Langkah ini diambil sebagai respons cepat terhadap potensi dampak erupsi terhadap aktivitas penerbangan. InJourney secara proaktif melakukan pengecekan menyeluruh terhadap berbagai aspek operasional, mulai dari navigasi udara hingga kesiapan infrastruktur pendukung lainnya. Uji coba fasilitas ini bertujuan untuk memastikan bahwa seluruh sistem berfungsi optimal dan aman bagi para penumpang serta kru penerbangan.
Manajemen InJourney menyatakan bahwa seluruh bandara yang berada di bawah pengawasannya telah melalui proses evaluasi ketat. “Kami telah melakukan uji fasilitas dan semuanya berjalan lancar,” ujar Direktur Utama InJourney, Dony Oesman, dalam keterangan resminya.
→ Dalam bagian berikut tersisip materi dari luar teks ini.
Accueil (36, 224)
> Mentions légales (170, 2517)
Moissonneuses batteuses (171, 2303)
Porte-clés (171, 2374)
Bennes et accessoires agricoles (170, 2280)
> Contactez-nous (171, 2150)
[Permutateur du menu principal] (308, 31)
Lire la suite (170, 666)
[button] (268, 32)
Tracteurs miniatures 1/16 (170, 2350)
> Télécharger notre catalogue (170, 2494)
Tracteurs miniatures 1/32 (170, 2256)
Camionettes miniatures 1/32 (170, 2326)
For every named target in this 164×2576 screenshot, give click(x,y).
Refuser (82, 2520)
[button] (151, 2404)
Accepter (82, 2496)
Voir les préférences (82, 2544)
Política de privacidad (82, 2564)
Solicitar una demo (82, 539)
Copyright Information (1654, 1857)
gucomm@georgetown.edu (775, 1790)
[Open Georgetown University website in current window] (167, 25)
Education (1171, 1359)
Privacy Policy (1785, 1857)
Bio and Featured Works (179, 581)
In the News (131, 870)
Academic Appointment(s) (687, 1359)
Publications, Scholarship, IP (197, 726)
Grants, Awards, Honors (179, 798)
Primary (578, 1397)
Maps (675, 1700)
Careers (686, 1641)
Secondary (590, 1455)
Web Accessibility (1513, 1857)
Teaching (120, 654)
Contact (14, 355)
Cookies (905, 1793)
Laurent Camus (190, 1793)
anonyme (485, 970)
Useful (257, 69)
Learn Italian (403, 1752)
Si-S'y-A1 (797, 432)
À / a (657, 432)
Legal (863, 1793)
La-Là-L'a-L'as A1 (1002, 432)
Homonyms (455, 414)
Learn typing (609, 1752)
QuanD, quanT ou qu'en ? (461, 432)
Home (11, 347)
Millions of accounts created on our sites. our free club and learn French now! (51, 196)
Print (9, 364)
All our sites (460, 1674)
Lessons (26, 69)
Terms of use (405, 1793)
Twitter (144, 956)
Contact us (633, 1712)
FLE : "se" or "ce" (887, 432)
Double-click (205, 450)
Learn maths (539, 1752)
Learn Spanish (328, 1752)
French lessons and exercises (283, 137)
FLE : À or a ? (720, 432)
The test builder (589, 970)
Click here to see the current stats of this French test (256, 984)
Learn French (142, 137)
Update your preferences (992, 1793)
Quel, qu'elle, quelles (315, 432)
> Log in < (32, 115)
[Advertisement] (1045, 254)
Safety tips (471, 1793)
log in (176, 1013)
Pernyataan ini menegaskan bahwa tidak ada kendala signifikan yang menghambat kelancaran operasional bandara.
Sebelumnya, aktivitas penerbangan sempat berpotensi terganggu akibat erupsi Gunung Anak Krakatau yang mengeluarkan abu vulkanik. Namun, dengan kesigapan tim di lapangan dan koordinasi yang baik, dampak tersebut berhasil diminimalisir. InJourney terus memantau perkembangan situasi secara berkala untuk memastikan keamanan dan kenyamanan pengguna jasa penerbangan.
Upaya pemulihan dan pengecekan operasional ini merupakan bagian dari komitmen InJourney dalam menjaga standar keselamatan penerbangan di Indonesia. Seluruh pihak terkait di ketiga bandara tersebut telah bekerja keras untuk memastikan bahwa seluruh layanan kembali berjalan sebagaimana mestinya, memberikan kepastian bagi maskapai dan penumpang.